The data used here comes from Swiftkey. This part of the Capstone Project uses a filtered version of the entire data set.
URL: https://d396qusza40orc.cloudfront.net/dsscapstone/dataset/Coursera-SwiftKey.zip.
The goal of this project is to aquire the data, tokenize it, examine word frequencies, and to look for relationships between words.
| File Name | File Size | Total Lines | Total Characters | Total Words |
|---|---|---|---|---|
| en_US.news.txt | 200.989 MB | 338611 | 203026406 | 34760232 |
| en_US.blogs.txt | 205.235MB | 298518 | 207072587 | 37544554 |
| en_US.twitter.txt | 163.189MB | 791434 | 162901600 | 30090015 |
From the provided data we can analyze the number of words, the number of characters, and the number of lines. One issue with the data set was finding the correct line breaks. Using the new line escape character ("\n") the data sets were mostly separated by line. However, there were a few instances where the line length reached into the thousands. The manual examination of those lines in the file revealed that there was a different separator used on some lines. This was evident by the subject matter: on those longer lines the subject matter was completely disjoint. The sampled data files are of a maximum line length of less than 200 words.
Unsurprisingly the most frequent words that appear in the corpora are of the basic type that do not add much to context. Words such as too, and, the, was, is, et. al. The word clouds in plot 1 are of the data sets before and after the stop_words were removed. The stop_words is part of the tidytext package.
Plot 1: Word Clouds of the unfiltered and filtered datasets.
In order to remove expletives from the corpora the stop_words data set will be concatenated with any additional words that need to be removed from any list of possible predicted words.
To aid in the prediction capabilities of a model we can utilize two statistical concepts related to natural language processing that quantify the level of importance a word has to a document. Term frequency is a measure of how frequently a word shows up in a document. The Inverse Document Frequency decreases the weight for commonly used words and increase the weight for words that are not used very much - within a collection of documents. When the two measures are multiplied we get the tf-idf: the frequency of a term adjusted for how rarely it is used. The mathematical equation of the idf uses the natural log function. It is known that the natural log of 1 is zero. Therefore, when looking at the tf-idf values of words in a corpora values extremely close to zero are those of the most frequently occurring type.
Using a tf-idf measurement should aid in the prediction of what type of document is being written. Further on in this early analysis definite distinctions appear between the blog, news, and twitter data sets. The tf-idf should assist in determining what type of text is being written and hopefully increase the predictability of the algorithm.
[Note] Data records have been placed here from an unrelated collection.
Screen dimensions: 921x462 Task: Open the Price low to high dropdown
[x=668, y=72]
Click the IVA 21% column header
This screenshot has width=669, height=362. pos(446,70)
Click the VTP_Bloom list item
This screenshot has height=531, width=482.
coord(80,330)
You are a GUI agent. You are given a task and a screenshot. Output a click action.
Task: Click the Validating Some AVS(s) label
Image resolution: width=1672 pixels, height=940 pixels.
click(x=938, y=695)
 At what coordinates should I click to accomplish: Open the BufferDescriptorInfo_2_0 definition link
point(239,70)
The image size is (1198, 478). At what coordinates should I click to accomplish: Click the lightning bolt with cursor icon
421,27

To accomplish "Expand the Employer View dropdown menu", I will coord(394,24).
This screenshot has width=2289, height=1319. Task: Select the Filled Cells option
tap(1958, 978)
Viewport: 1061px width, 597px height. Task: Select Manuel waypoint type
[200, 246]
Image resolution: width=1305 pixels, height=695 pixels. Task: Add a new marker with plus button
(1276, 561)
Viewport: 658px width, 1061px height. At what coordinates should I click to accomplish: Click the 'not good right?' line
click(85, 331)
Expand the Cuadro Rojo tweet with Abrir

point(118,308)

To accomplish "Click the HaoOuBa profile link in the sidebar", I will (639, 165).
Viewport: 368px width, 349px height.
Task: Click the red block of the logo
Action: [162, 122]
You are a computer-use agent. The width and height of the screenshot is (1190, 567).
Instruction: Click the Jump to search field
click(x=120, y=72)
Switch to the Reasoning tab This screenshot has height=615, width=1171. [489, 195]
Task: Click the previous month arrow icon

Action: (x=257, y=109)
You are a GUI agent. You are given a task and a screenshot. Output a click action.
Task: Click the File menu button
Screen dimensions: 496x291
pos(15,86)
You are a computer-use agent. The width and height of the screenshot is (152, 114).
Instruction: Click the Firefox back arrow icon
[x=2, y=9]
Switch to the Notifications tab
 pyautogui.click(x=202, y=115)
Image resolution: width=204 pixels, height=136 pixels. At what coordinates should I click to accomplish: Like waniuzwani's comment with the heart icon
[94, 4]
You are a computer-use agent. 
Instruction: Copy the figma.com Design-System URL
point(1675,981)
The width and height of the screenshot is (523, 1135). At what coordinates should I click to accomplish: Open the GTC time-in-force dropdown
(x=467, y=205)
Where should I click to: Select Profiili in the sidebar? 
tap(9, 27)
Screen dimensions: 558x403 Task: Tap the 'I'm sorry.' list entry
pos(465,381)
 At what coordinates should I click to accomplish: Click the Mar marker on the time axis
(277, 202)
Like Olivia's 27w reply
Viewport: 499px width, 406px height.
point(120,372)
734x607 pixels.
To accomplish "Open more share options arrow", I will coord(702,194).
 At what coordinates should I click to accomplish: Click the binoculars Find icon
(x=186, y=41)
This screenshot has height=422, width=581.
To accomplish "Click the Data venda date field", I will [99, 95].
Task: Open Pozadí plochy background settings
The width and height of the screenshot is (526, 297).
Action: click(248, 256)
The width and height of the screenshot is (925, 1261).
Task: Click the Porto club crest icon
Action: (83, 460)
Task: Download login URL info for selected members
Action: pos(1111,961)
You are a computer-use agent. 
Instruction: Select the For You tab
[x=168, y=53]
Plot 2: the largest tf-idf words in each of the data sets
In Plot 2 a few things to take note: 1) The blogs data set has the non-American spelling of words and should be addressed with language detection. 2) The news data set includes the name Kasich, the proper nouns Ohio and Newark, and the word spokeswoman. These terms are highly related to the 2016 U.S. Presidential election and leads us to believe that the data set is very limited to one specific period of time and not representative of “news”. 3) In the Twitter data set there are a few issues: using thx instead of thanks, the expletive, and the “N” word. Maybe Twitter should be treated uniquely from other text data bases? The limitation to 120 characters would of prompted the spelling of thx rather than ‘thanks’, but if thx is now endemic to the Twitter-verse can we safely replace it with the complete spelling? The expletive ‘fuck’ can be further discussed when using sentiment analysis. Then as for the “N” word it can be used as a term of endearment in a subset of the population but it can also be used as a marker of hate in another subset of language users. All indication is the Twitter speak is very different and unique to itself and should have its own prediction algorithm.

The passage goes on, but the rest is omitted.